# Work required:
Everything from the line with "Click the pencil edit icon on Opt-In step" through the end of the entries must be transcribed exactly; no other lines belong in the answer.

+ + +

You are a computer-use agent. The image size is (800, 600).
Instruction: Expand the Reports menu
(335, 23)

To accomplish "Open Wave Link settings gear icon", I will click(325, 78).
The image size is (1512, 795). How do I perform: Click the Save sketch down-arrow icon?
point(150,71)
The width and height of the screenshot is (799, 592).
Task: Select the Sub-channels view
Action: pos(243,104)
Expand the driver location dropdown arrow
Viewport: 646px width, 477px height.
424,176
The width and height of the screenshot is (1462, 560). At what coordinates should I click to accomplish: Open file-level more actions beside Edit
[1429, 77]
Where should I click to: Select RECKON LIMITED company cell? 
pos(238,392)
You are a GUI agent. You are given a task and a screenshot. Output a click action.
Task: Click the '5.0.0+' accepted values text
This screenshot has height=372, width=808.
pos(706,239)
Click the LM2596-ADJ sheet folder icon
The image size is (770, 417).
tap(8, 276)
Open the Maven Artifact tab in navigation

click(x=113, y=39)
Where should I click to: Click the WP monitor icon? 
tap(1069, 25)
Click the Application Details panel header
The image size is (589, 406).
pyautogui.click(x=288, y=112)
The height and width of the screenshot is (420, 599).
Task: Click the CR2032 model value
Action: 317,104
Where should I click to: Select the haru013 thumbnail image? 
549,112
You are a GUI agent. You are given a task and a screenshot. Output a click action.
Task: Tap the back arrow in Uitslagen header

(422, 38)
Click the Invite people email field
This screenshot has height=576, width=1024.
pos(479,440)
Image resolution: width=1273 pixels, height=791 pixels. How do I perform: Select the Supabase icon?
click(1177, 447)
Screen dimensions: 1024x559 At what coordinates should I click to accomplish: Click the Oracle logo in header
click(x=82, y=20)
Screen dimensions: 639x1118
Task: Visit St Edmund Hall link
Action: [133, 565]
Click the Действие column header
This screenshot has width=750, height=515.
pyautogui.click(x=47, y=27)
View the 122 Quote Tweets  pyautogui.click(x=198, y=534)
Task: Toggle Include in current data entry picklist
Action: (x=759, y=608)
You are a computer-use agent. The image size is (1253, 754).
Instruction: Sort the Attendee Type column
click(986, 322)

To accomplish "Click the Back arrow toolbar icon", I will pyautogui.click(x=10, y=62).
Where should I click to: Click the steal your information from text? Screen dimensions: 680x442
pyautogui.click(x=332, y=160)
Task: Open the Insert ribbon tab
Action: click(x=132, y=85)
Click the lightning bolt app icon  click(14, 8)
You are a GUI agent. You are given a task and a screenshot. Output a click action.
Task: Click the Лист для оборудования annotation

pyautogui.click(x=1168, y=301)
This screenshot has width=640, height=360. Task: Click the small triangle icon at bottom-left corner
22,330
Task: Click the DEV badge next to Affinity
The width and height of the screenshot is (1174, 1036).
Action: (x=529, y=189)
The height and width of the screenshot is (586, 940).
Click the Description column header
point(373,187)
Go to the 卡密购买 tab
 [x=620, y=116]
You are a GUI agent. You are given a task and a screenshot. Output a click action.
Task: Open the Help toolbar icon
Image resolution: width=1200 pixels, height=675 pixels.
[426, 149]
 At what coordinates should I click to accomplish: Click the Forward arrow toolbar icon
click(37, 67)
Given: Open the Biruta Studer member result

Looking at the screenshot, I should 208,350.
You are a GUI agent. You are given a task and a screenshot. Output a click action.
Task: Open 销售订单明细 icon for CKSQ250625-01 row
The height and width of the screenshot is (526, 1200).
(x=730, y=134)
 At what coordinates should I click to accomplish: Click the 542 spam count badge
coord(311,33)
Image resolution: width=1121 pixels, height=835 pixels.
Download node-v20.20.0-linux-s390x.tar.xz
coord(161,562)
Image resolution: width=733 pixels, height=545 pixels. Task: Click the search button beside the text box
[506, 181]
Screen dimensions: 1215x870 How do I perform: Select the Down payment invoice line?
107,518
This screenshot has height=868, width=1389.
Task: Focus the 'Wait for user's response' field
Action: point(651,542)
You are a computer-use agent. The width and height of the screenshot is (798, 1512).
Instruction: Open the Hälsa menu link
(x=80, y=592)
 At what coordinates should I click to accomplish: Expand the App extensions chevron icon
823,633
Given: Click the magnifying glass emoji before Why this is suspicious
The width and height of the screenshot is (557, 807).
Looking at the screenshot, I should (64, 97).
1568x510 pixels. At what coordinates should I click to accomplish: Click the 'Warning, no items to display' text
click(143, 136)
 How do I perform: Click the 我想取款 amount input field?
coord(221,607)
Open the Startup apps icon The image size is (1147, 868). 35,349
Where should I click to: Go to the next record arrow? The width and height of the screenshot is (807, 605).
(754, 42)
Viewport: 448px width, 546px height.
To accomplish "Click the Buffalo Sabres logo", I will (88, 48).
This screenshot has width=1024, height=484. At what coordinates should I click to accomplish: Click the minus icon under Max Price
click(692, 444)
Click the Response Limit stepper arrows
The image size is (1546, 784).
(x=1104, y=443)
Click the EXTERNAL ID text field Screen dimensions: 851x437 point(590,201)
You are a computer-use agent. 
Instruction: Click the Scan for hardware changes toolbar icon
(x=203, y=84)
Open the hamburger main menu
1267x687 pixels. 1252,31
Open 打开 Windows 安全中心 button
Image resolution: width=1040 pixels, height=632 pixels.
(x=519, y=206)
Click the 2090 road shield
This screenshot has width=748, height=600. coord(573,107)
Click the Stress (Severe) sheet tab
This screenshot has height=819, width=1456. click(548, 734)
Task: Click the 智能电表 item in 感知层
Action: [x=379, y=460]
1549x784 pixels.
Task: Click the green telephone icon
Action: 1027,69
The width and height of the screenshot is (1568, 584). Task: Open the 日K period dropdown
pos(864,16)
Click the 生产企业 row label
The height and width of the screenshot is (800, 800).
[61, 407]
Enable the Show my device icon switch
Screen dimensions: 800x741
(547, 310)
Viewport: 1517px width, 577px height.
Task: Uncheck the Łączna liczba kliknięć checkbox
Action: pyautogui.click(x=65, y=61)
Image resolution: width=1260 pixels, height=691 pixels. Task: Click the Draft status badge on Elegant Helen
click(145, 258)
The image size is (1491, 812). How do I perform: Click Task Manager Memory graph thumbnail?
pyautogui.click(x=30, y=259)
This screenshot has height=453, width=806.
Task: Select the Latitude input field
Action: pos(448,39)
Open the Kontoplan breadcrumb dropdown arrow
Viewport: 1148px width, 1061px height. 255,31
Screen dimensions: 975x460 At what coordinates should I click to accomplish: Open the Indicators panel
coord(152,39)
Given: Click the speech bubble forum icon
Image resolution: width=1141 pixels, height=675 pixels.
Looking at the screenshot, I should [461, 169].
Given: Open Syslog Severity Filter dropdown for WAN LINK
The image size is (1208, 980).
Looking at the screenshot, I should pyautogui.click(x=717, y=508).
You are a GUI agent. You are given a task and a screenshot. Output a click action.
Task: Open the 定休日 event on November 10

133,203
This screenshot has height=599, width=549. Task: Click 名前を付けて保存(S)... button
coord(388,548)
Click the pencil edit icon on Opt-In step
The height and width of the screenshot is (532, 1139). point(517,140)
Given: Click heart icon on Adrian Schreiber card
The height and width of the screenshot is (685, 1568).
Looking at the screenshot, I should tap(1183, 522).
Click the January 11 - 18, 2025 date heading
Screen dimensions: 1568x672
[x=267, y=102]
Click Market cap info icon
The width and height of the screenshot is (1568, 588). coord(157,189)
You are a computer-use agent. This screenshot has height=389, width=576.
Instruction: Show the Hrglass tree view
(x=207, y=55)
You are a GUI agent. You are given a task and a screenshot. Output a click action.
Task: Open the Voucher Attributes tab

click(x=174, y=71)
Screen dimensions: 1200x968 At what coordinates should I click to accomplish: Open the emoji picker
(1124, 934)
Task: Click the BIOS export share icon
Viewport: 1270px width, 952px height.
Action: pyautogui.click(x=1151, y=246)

+ + +

# Reply to the task:
Click the pencil edit icon on Opt-In step
The height and width of the screenshot is (532, 1139). point(517,140)
Given: Click heart icon on Adrian Schreiber card
The height and width of the screenshot is (685, 1568).
Looking at the screenshot, I should tap(1183, 522).
Click the January 11 - 18, 2025 date heading
Screen dimensions: 1568x672
[x=267, y=102]
Click Market cap info icon
The width and height of the screenshot is (1568, 588). coord(157,189)
You are a computer-use agent. This screenshot has height=389, width=576.
Instruction: Show the Hrglass tree view
(x=207, y=55)
You are a GUI agent. You are given a task and a screenshot. Output a click action.
Task: Open the Voucher Attributes tab

click(x=174, y=71)
Screen dimensions: 1200x968 At what coordinates should I click to accomplish: Open the emoji picker
(1124, 934)
Task: Click the BIOS export share icon
Viewport: 1270px width, 952px height.
Action: pyautogui.click(x=1151, y=246)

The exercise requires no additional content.